Frais académiques ou frais de disparition ? Le casse-tête financier de l’ISAU, quand les étudiants paient et que les comptes disparaissent

Chronique d’une université où l’argent circule plus vite que le béton.

En République démocratique du Congo, la lutte contre le détournement des deniers publics est devenue une promesse présidentielle récurrente, presque un refrain national. À chaque discours, la bonne gouvernance est invoquée, la redevabilité célébrée, l’impunité dénoncée. Mais à l’Institut Supérieur d’Architecture et d’Urbanisme (ISAU), ces nobles principes semblent avoir été… architecturés autrement.

Un million de dollars pour un bâtiment fantôme
Un million de dollars américains. 1.000.000 USD. Une somme suffisante pour ériger un bâtiment universitaire digne de ce nom, ou à défaut, un solide immeuble de conscience. À l’ISAU, ce million était destiné à la construction d’infrastructures. Résultat ? Aucun mur, aucune dalle, aucune trace. Le béton n’a jamais pris, mais l’argent, lui, a bel et bien disparu.

Ni rapport, ni justification, ni explication crédible. Le bâtiment promis reste invisible, comme s’il avait été conçu selon un nouveau courant architectural : l’urbanisme imaginaire.

Pré-licence : 900 étudiants, 260.000 USD évaporés
L’énigme se complique avec les frais académiques de la pré-licence pour l’année 2025-2026.
900 étudiants × 400 USD = 360.000 USD attendus.

À l’arrivée du comité de gestion entrant : 100.000 USD seulement retrouvés dans la caisse.
Plus de 260.000 USD manquent à l’appel.
Soit plus de 85 % des fonds collectés.
Une performance remarquable, qui ferait pâlir n’importe quel magicien financier.

Et si une seule promotion peut « perdre » autant d’argent, la question devient vertigineuse : qu’en est-il des cinq autres promotions encore dans l’ombre comptable ?
Salaires impayés, dirigeants pressés de voyager
Pendant que les chiffres se volatilisaient, les enseignants et le personnel administratif, eux, sont restés cloués au sol :

– aucun salaire,
– aucune prime,
– une institution paralysée.

Ironie amère : alors que l’université suffoque financièrement, plusieurs membres du comité de gestion sortant s’apprêteraient à voyager.
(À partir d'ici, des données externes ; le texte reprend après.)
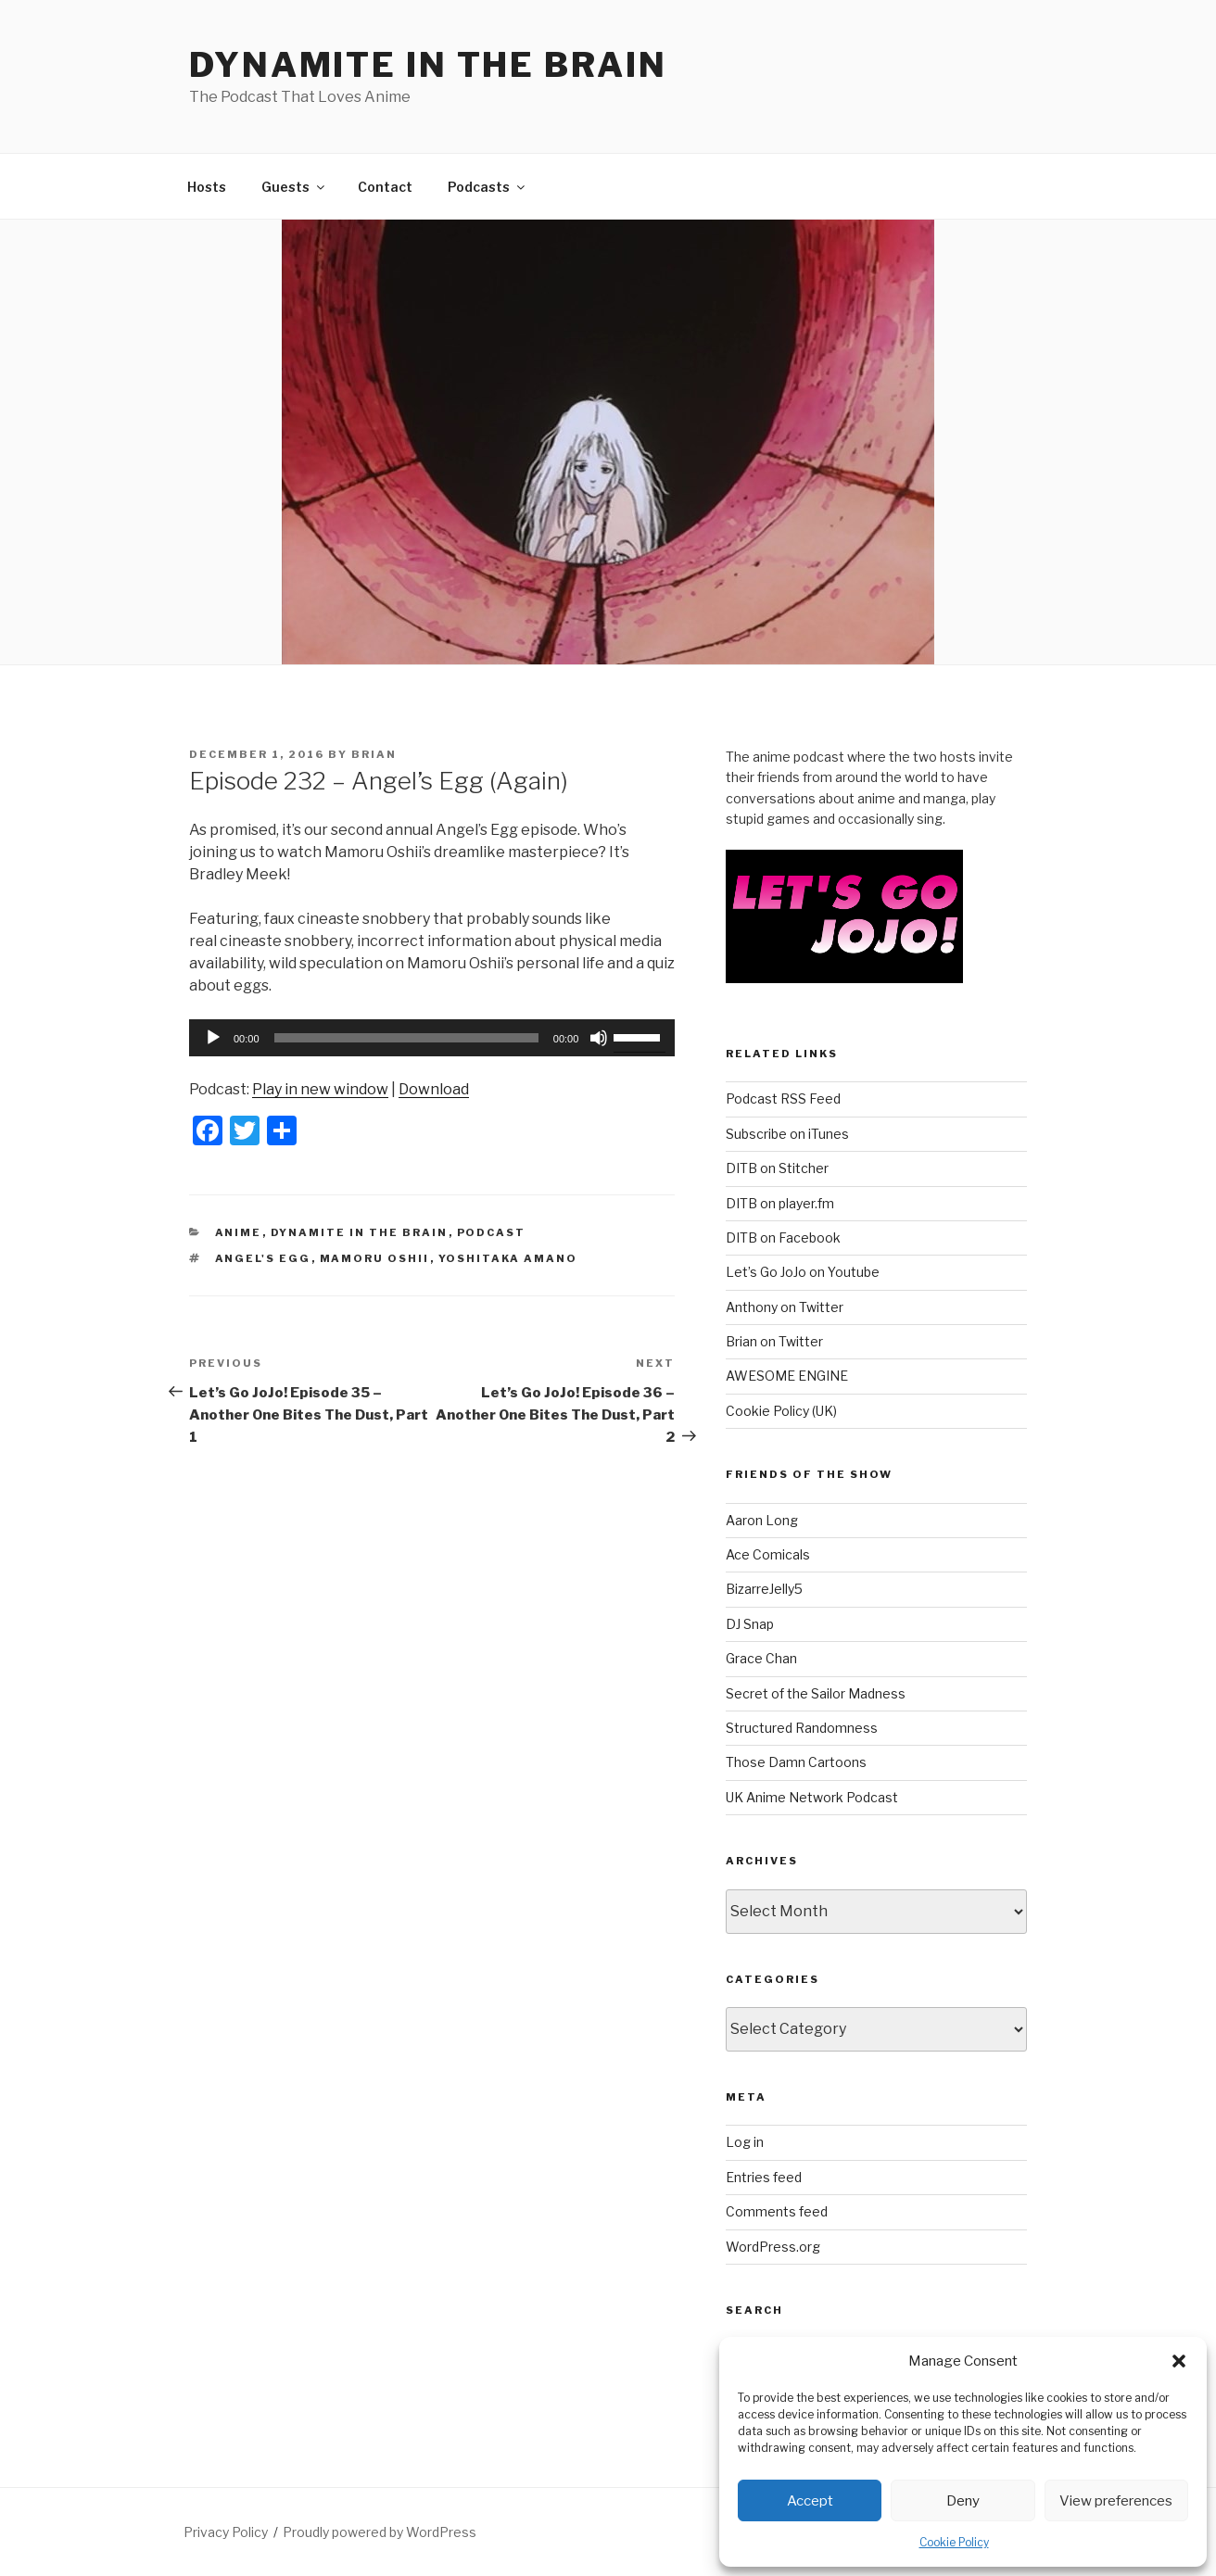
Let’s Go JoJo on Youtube (803, 1272)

Destination inconnue, mais manifestement loin des problèmes laissés derrière eux.

Double fonction, triple responsabilité
Au cœur du dispositif, le comité de gestion sortant, dirigé par le Professeur Puru Mazembe, peine à convaincre. Difficile, en effet, de plaider l’ignorance lorsque les mécanismes bancaires sont aussi clairs que contraignants.
Le cas du Directeur Ilunga interpelle particulièrement. Il cumulait illégalement deux fonctions clés :
– Directeur financier
– Directeur du budget

Une concentration de pouvoirs en violation des textes, transformant un comité de cinq membres en une structure à géométrie variable, où un seul homme pesait autant que six.

Aujourd’hui, il est présenté comme le fusible idéal. Problème :

– aucun retrait bancaire ne se fait sans double signature,
– chaque opération génère une notification,
– l’Agent comptable et le Directeur général étaient nécessairement informés.
Bref, le silence collectif ressemble moins à une ignorance qu’à une stratégie.

L’audit ou la rue

Les enseignants et le personnel de l’ISAU ne réclament ni faveur ni compassion. Ils exigent :
– un audit urgent et approfondi par l’Inspection Générale des Finances (IGF),
– l’interdiction de sortie du territoire pour les membres du comité sortant,
– le remboursement intégral des fonds détournés, déclarés ou non.

Ils saluent néanmoins la réaction de la Ministre de l’Enseignement Supérieur et Universitaire, dont l’écoute et la diligence ont redonné un mince espoir à une communauté universitaire éprouvée.
Quand l’impunité construit plus que le béton
À l’ISAU, l’argent public a circulé, mais les salles de cours sont restées vides. Les comptes se sont allégés, mais les responsabilités aussi. Or, prévenir aujourd’hui vaut mieux que contenir demain.

Car dans un pays où la justice tarde, la rue finit souvent par parler plus fort que les institutions. Et cela, personne ne le souhaite. À force de bâtir l’impunité, on finit par démolir la République.